- **DATA EXTRACTS**
---

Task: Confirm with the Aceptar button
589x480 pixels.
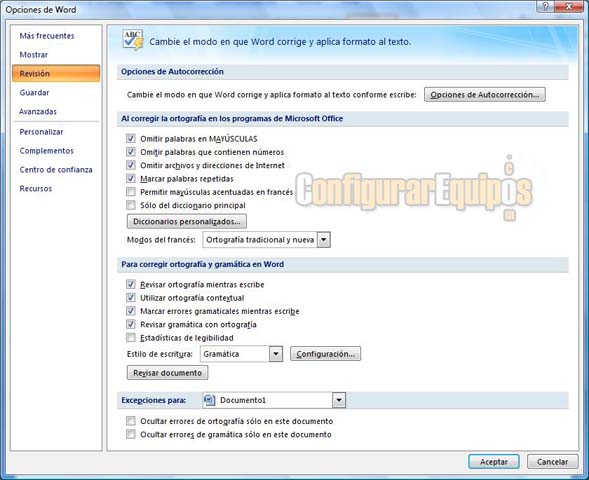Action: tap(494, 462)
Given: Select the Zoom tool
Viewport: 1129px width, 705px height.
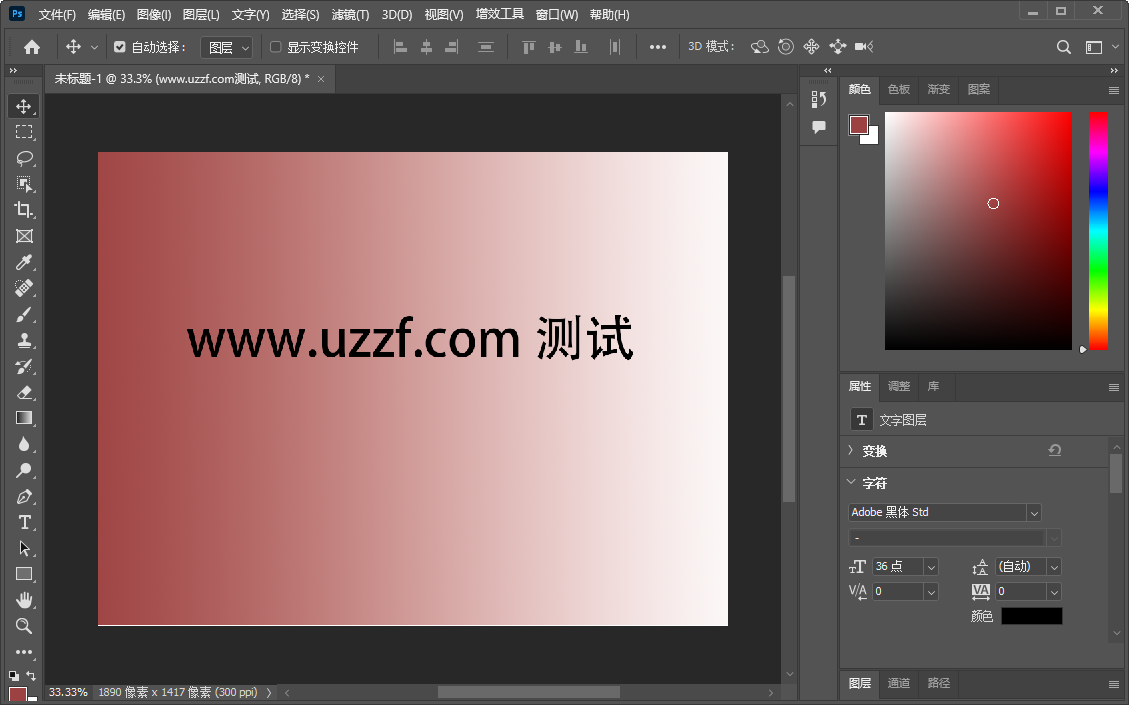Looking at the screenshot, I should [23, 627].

---

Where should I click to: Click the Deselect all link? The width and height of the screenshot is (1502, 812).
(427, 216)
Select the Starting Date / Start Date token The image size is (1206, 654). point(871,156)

---

- **EXERCISE DESCRIPTION**
Take the lines above from the one containing "Where should I" to the one containing "Select the Starting" and retype them exactly, both ends included, with nothing added.

- **EXERCISE OUTPUT**
Where should I click to: Click the Deselect all link? The width and height of the screenshot is (1502, 812).
(427, 216)
Select the Starting Date / Start Date token The image size is (1206, 654). point(871,156)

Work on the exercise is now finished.